Cal Fire agrees to logging of redwoods on Lower Gualala River
Cal Fire has granted final approval to a contentious timber harvest plan that includes logging century-old redwood trees along the lower Gualala River, though environmental advocates who object may challenge it.
The 330-acre “Dogwood” harvest plan had been subjected to a rare three rounds of public review and comment before being given a green light Friday by the state fire and forestry agency, which pronounced the final version in full conformance with state rules.
Forester Henry Alden, a spokesman for Gualala Redwood Timber Inc., which acquired the land last year, said logging would begin this summer — and soon — barring outside interference.
But environmental groups, including Forest Unlimited and Friends of the Gualala River, have said they were willing to take the case to court if Cal Fire failed to block the plan.
Despite assurances from state regulators who have inspected the property, opponents contend the plan violates rules meant to protect sensitive wetland habitats and floodplains from disturbance — a point Alden strongly disputes. Critics additionally say the extent of planned tree removal along miles of lower watershed could have dangerous cumulative effects on water quality and wildlife habitat. They also oppose provisions for pumping water from the river for suppressing dust along skid roads during logging.
Friends of the Gualala River president Chris Poehlmann said Monday it was too soon after the release of final documents to say with certainty whether legal action would be pursued. Both the nonprofit he leads and Forestville-based Forest Unlimited have been raising funds for a potential suit.
“I think the community kind of senses this as a line in the sand for what’s going to go on in the future, as far as this watershed,” Poehlmann said.
But it’s clear regulators disagree, Alden said, adding that opponents’ rhetoric is misleading and inaccurate.
“I don’t mean a difference of opinion,” he said, “but not right.”
The land at issue is located in the northwest corner of Sonoma County at the Mendocino county line on the mouth of the Gualala River.
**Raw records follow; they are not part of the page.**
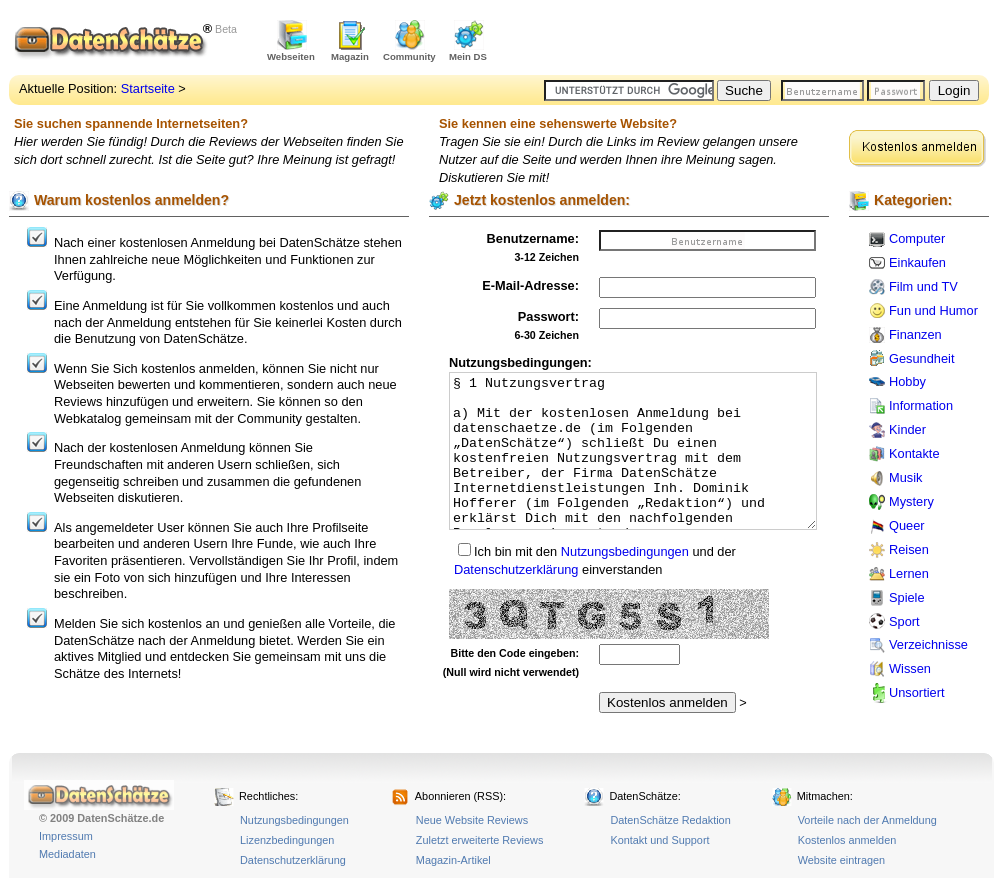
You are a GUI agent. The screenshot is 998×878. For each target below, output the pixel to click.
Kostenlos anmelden (847, 840)
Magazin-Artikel (453, 860)
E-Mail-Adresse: (530, 285)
The harvest plan involves selective cutting at about 18 sites spread out along eight miles of the lower river, beginning just east of Gualala Point Regional Park, where second-growth redwoods are among those to be thinned, leaving the 13 largest trees on each acre of land intact, Alden said.
The property was part of nearly 30,000 acres of mixed redwood and Douglas fir timberland acquired last year by Healdsburg resident Roger Burch and his family trust, which outbid a coalition of conservation groups that had hoped to log the land sustainably while using a stretch of riverfront to extend the park.
The Burches also own the Redwood Empire sawmills in Cloverdale and Philo — and their parent company, San Jose-based Pacific State Industries — and have used logs from the property for more than 30 years to keep their mills and a nearby manufacturing facility running, Alden said.
He said the company’s health, and more than 200 jobs related to logging and the mill operation, depend on the flow of logs that could be held up if opponents file suit.
“There’s nothing different going on now,” Alden said. “It’s always been a mixture of hillside and flood plains, and clear-cuts and selections. ... We and the agencies feel this is an entirely appropriate level of harvest and type of harvest.”